Is the 4th Yellow Pixel of Sharp Quattron Hype?
Nom du Keyboard writes "Sharp Aquos brand televisions are making a big deal about their Quattron technology of adding a 4th yellow pixel to their RGB sets. While you can read a glowing review of it here, the engineer in me is skeptical because of how all the source material for this set is produced in 3-color RGB. I also know how just making a picture brighter and saturating the colors a bit can make it more appealing to many viewers over a more accurate rendition – so much for side-by-side comparisons. And I laugh at how you are supposed to see the advantages of 4-color technology in ads on your 3-color sets at home as you watch their commercials.
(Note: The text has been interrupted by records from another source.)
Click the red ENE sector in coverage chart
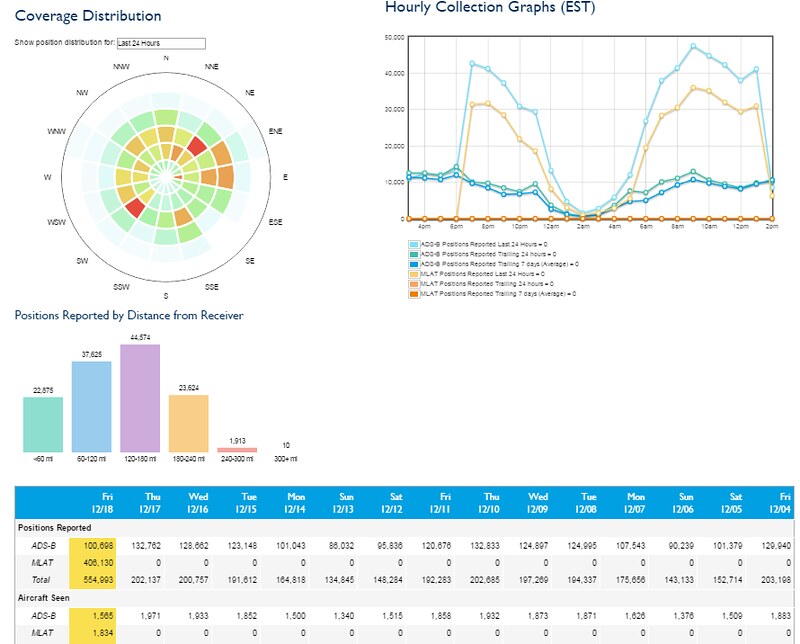The height and width of the screenshot is (644, 800). coord(197,146)
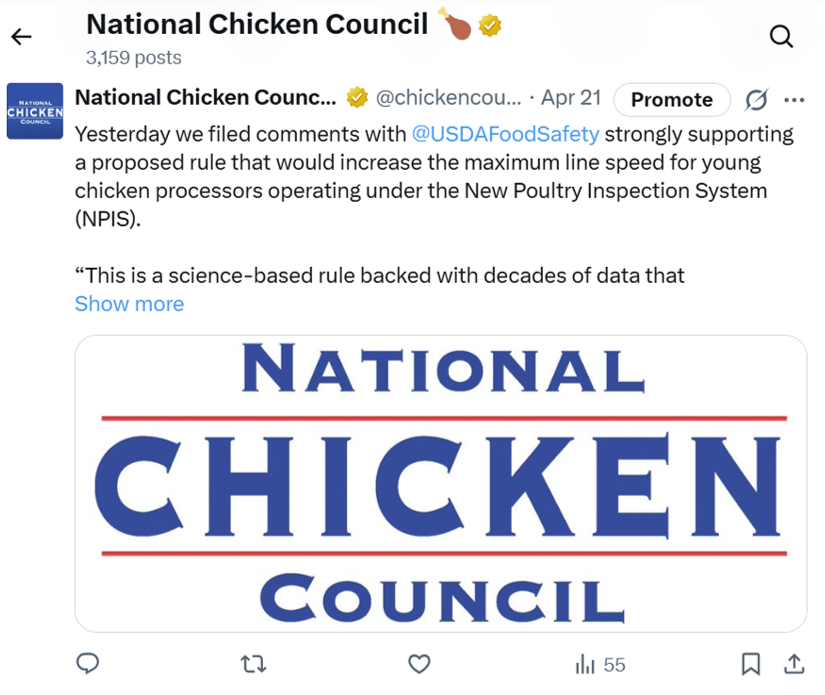Bookmark this post
The height and width of the screenshot is (695, 825).
[751, 663]
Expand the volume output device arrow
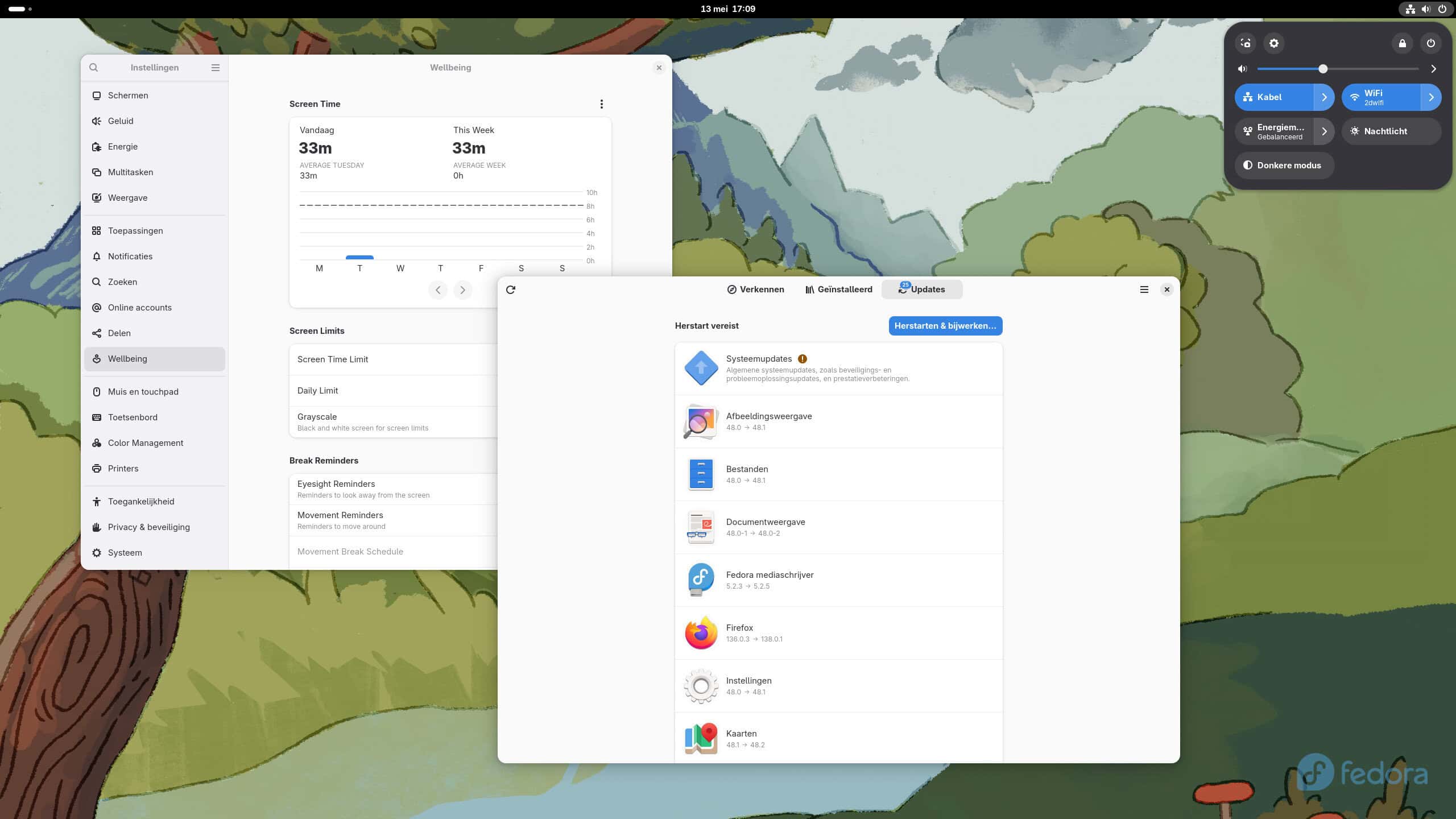Screen dimensions: 1456x819 1433,69
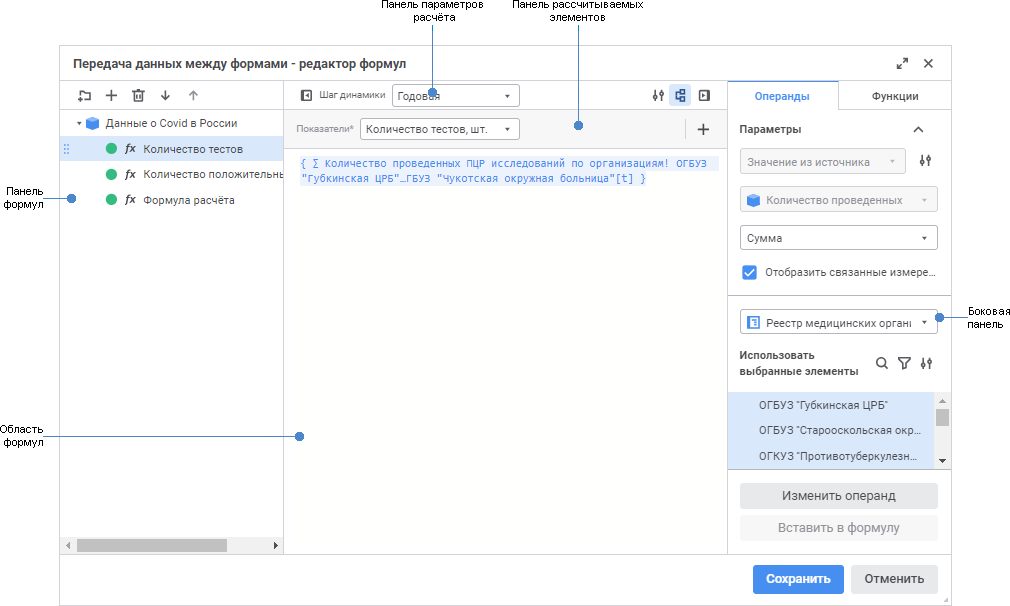Click the add folder icon in formulas toolbar

84,96
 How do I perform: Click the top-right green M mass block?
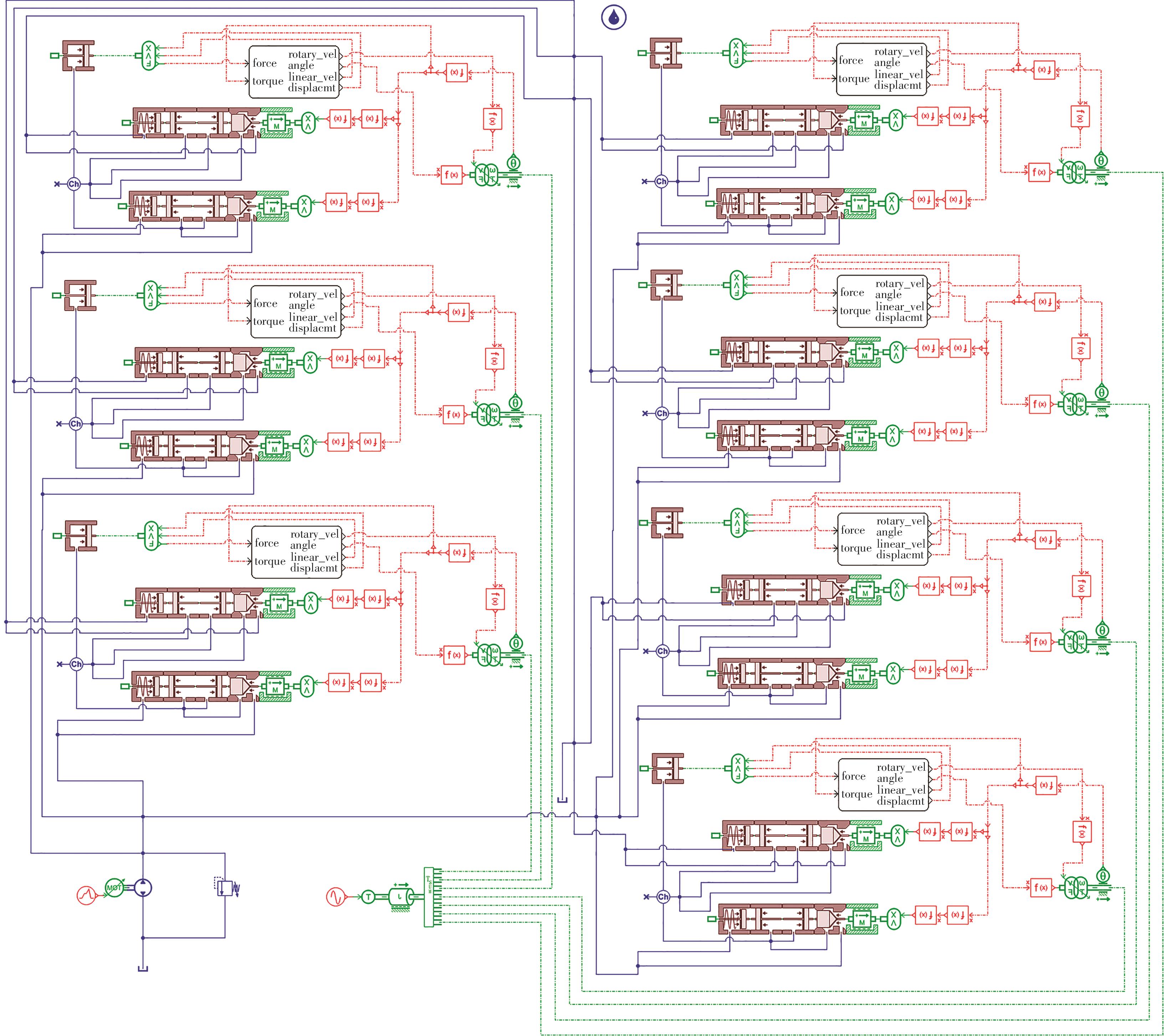[x=864, y=120]

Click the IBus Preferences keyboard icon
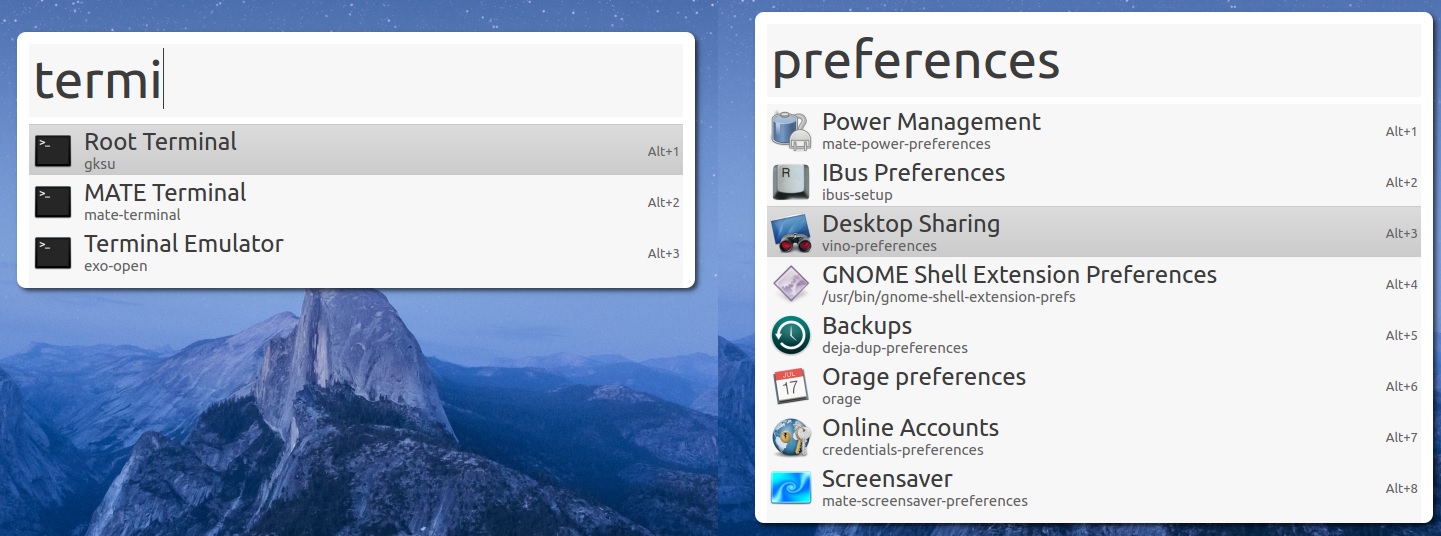pyautogui.click(x=790, y=181)
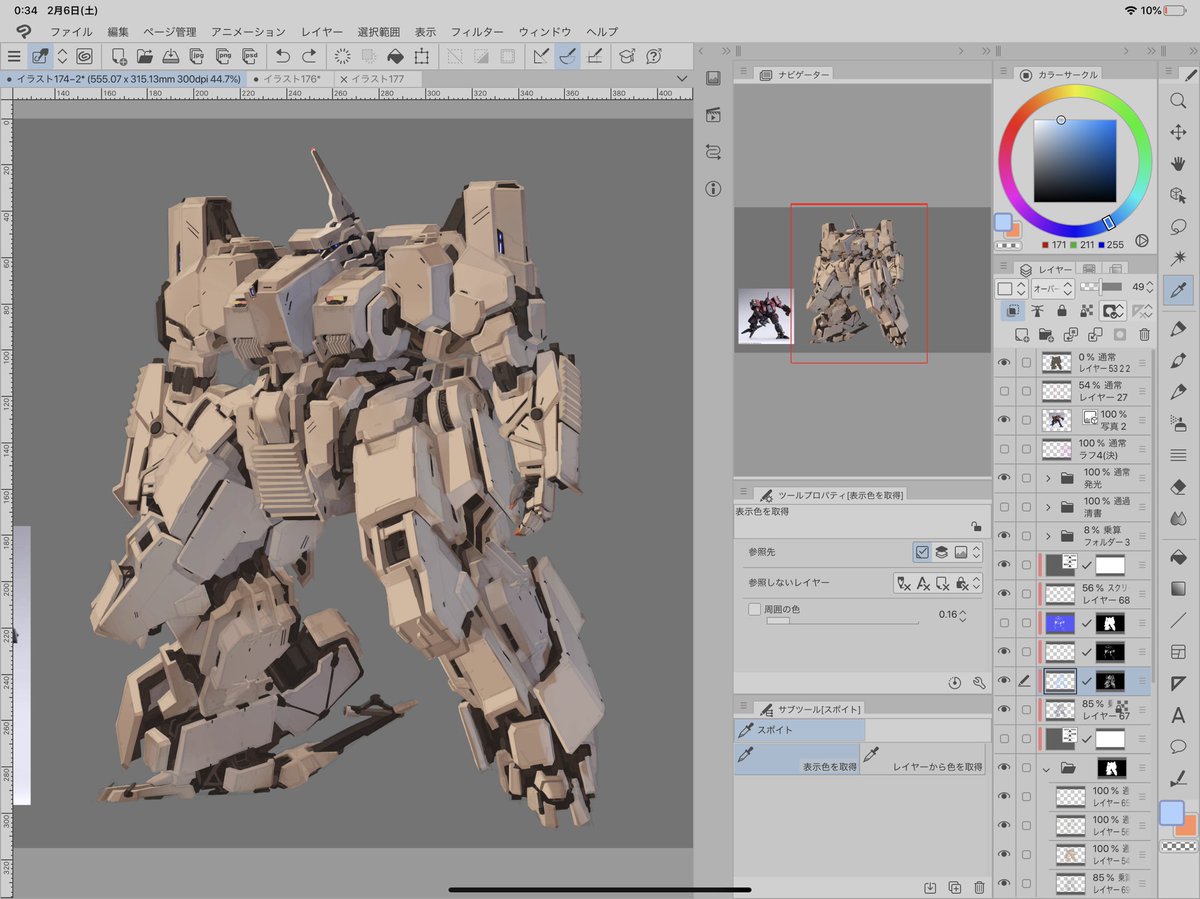Open the フィルター menu
This screenshot has width=1200, height=899.
coord(476,32)
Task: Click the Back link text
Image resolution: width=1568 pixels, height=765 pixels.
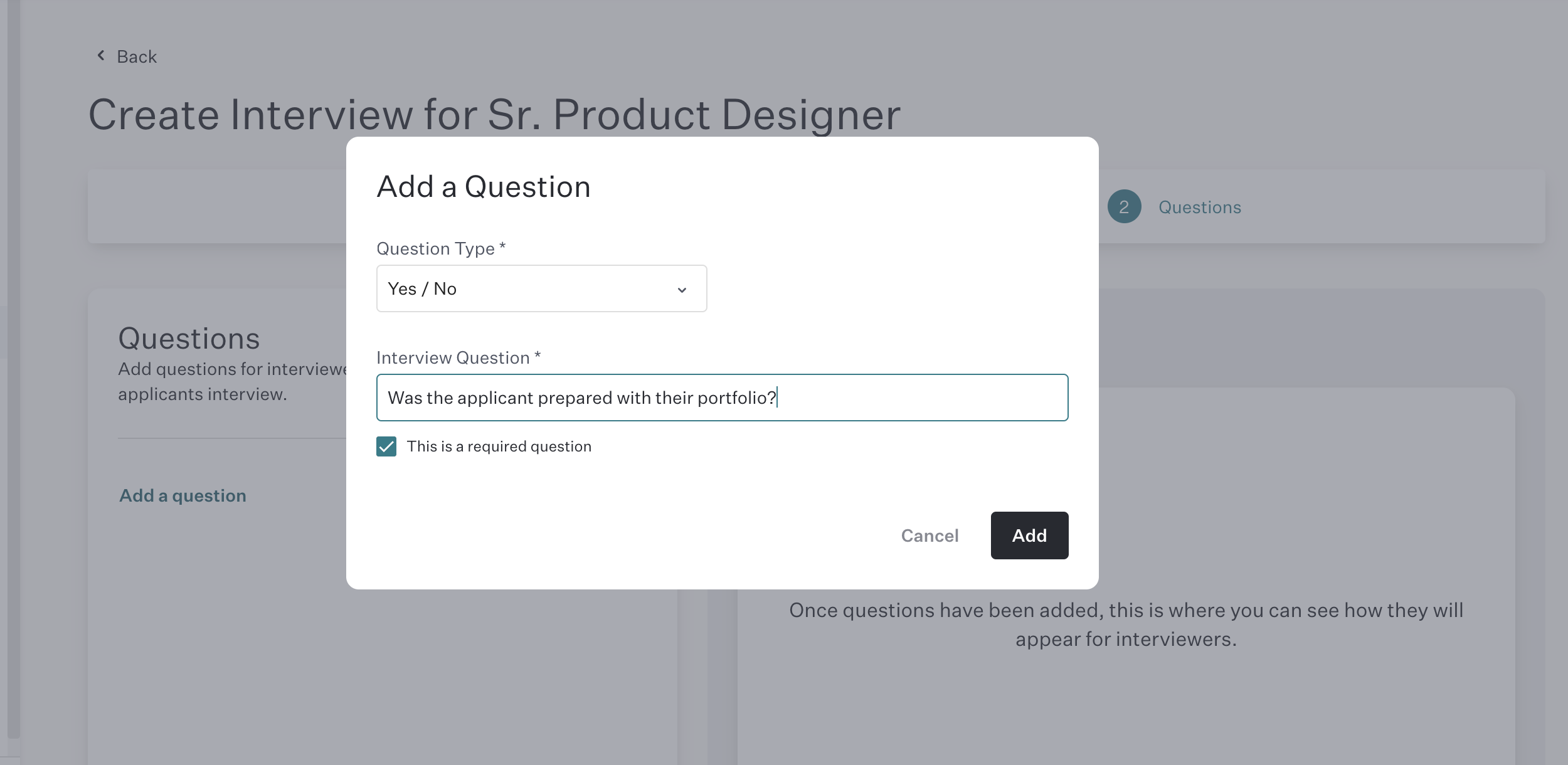Action: click(137, 57)
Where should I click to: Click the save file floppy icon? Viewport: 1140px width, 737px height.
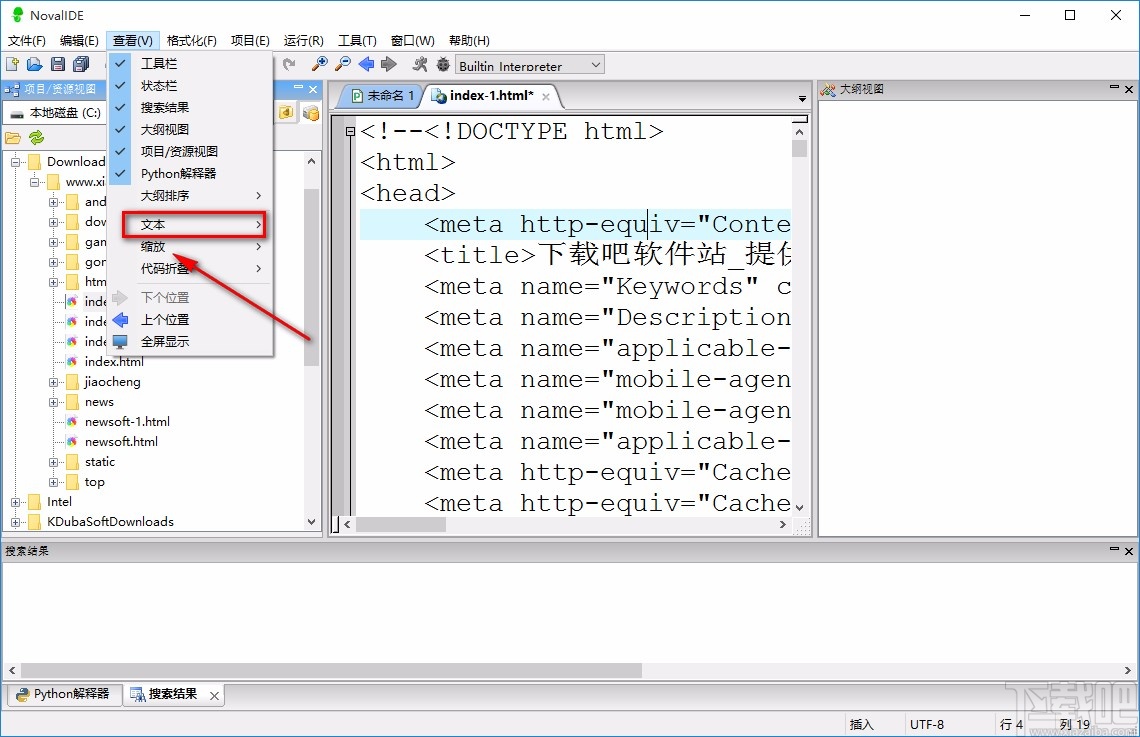[57, 65]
It sounds more like hype to extract a higher profit margin than the next great advance in home television. So is it real?"
No.
Don't make me say it a third time.
No link.
The "refresh rate" is set by the flourescent light in your back panel - not the lcd crystal shutters. Just like the "LED TV" is just an LCD tv with an LED for a backlight instead of one or more flourescent lights. That's why they all end up looking like crap in comparison to a plasma - where each pixel is made up of 3 separate emitters, no backlight, no diffusion panel, no light bleed when you stand near it and look down (or at too great an angle on the horizontal axis), and inherent reduced motion blur because the image is strobed, same as a crt
Spend the few bucks more and buy a plasma. You won't get the "soap opera effect", and you'll have a rock-steady picture.